Bruckner even wound up recruiting a band he met and loved at Rock Off Main to perform at a recent benefit concert for Needham nonprofit Plugged In.
Annabel Hodson-Walker, a recent Boston College graduate who grew up in Sherborn, recalls “We used to PACK the Rock off Main venue–standing room only! Performing at Rock Off Main are some of the best memories of my life!”
She adds: “At the time, no kids were really performing in their own bands in our town so it was kind of a unique thing that we were doing.”
While not actively performing with a band or solo now, Hodson-Walker does still play guitar and sing by herself for fun in her free time. She was in BC’s University Chorale, and will get a chance to sing the National Anthem at Fenway Park with alumni at the end of April.
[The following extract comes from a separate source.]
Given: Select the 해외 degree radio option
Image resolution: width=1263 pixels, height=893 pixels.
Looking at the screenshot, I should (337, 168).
Hodson-Walker started a band called Rising Nation in 2013 that also included her younger siblings and friends, and that played several times at Rock Off Main. “We played a mix of covers and original songs that I composed. While inspirations were classic bands, such as the Beatles, AC/DC, and The Rolling Stones, we also branched out to more contemporary rock, such as Sheryl Crow, Blink 182, Green Day and Matchbox Twenty. Every Sunday afternoon, the group would meet at our house and rehearse for two hours–learning countless covers and I would also teach the band my own original songs. We would play at school fundraisers and events, local community fundraisers, birthday parties, Rock Off Main, and Canobie Lake Park.”
Hodson-Walker, who now works for Dell Technologies as an analyst on its corporate development team, says she “can’t wait to support Rock Off Main in its new location and to keep this amazing event running!”
Rock Off Main’s roots
Young says more than 1,100 bands have played Rock Off Main since 1997. Some of those bands or performers have gone on to have long and successful music careers, some touring on their own or playing with the likes of The Mighty Mighty Bosstones, The Smashing Pumpkins, and Metallica.
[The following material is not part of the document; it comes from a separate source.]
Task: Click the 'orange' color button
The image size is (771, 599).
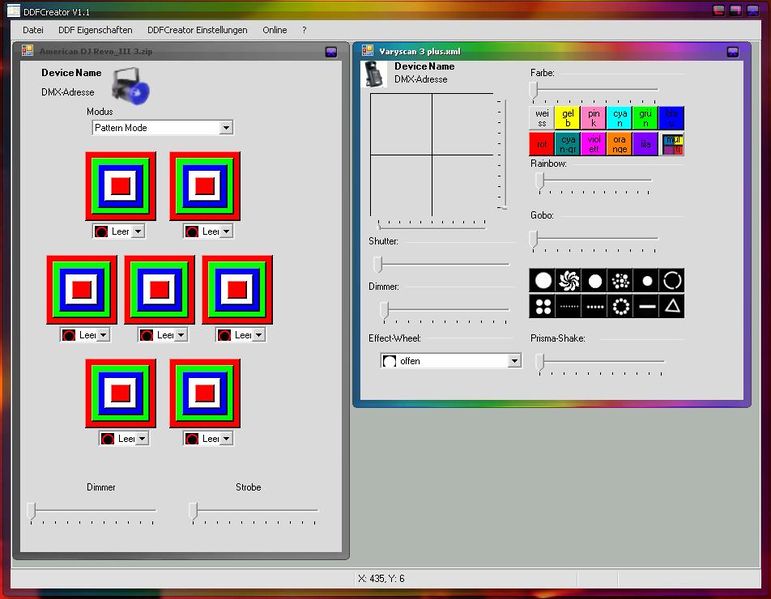Action: (x=620, y=144)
Rock Off Main, initially dubbed Rock On Main, got its start after Young’s son, Neil Popkin, started a band with friends in their basement and they were getting good. TCAN had just opened at a small storefront on Main Street in Natick, and Young approached then-director Michael Moran about starting a program for high School bands.
“And so Rock On Main Street was born. Every Sunday afternoon for two years mostly high school bands played to their friends and family,” Young says. “My son’s band, Herself, was the first band to ever play there. When TCAN moved to the fire station, shows were given one Friday night a month and the name changed to Rock Off Main Street.”
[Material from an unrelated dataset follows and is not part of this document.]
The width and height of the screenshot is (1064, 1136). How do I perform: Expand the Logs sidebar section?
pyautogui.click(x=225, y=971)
Rock Off Main left TCAN when the venue needed its Friday nights for bigger acts.
The concerts in recent years have opened with a short set by an acoustic singer/songwriter. Young finds many kids who don’t play in bands but do write songs and play instruments, and would like an audience.
“Parents are the biggest supporters of Rock Off Main, where they encourage their children to fulfill their dreams,” Young says. “The atmosphere at Rock Off Main is always supportive, low key, and non-threatening.”
Young describes herself as “a huge rock fan,” but unlike her son and daughter, she’s not a musician herself. “I tried playing drums in 7th grade and my parents begged me to stop!”
Thankfully, Young still found her musical calling.